Displaced Persons

I watched the sci-fi series The Crossing which ran for 1 season in 2018. It’s great. I have no hesitation in saying it is superior to The Dark, and the fact that it got cancelled straightaway just assures its perfection as it didn’t lose its way in an overloaded 3rd season after change of writers. A show this good shouldn’t stick around to compete with its own fanfic, the correct thing is to retreat away to join the same zone as The Prisoner and Sapphire And Steel, which never made the mistake of explaining themselves.

We start with the startling image of many humans floating underwater, with no submerged wreck nearby.

One of the swimmers is a woman who pulls a child to the surface after giving her a vital mouthful of air, and then drifts away, apparently drowned for her moment of self-sacrifice.

Soon local sheriff Jude Ellis is called out to examine a body on Thorn Beach, near his domain of Port Canaan in Oregon. It’s the little girl, and after getting her resuscitated him and his buddy cop realise they’ve got a load of bodies washing up.

Homeland Security roll up to take control. Of the 450 bodies at sea, only 47 have survived, and they’re telling a strange story.

» REQUIRED TASKS
1. Reproduce the part of the review between "Soon local sheriff" and "a strange story.", inclusive.
2. List every television series named in the review.
3. Answer these questions from the review:
(a) In what year did The Crossing run?
(b) On which beach is Sheriff Jude Ellis called to examine a body?
(c) How many of the 450 bodies at sea have survived?

» THE DATA

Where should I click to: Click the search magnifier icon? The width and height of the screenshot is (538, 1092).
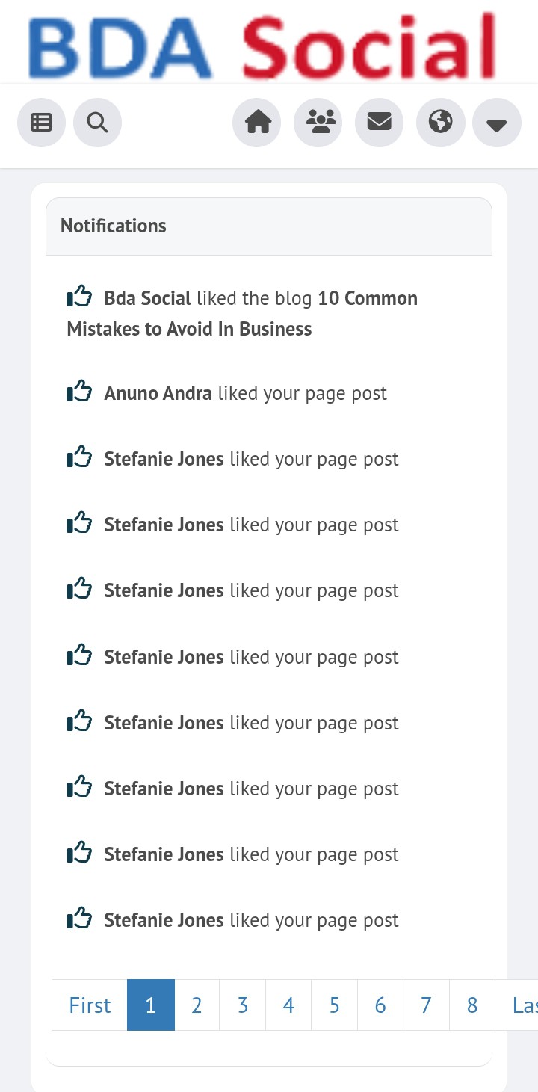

» ANSWERS FOR THIS EXERCISE
1.
Soon local sheriff Jude Ellis is called out to examine a body on Thorn Beach, near his domain of Port Canaan in Oregon. It’s the little girl, and after getting her resuscitated him and his buddy cop realise they’ve got a load of bodies washing up.

Homeland Security roll up to take control. Of the 450 bodies at sea, only 47 have survived, and they’re telling a strange story.

2.
The Crossing
The Dark
The Prisoner
Sapphire And Steel

3.
(a) 2018
(b) Thorn Beach
(c) 47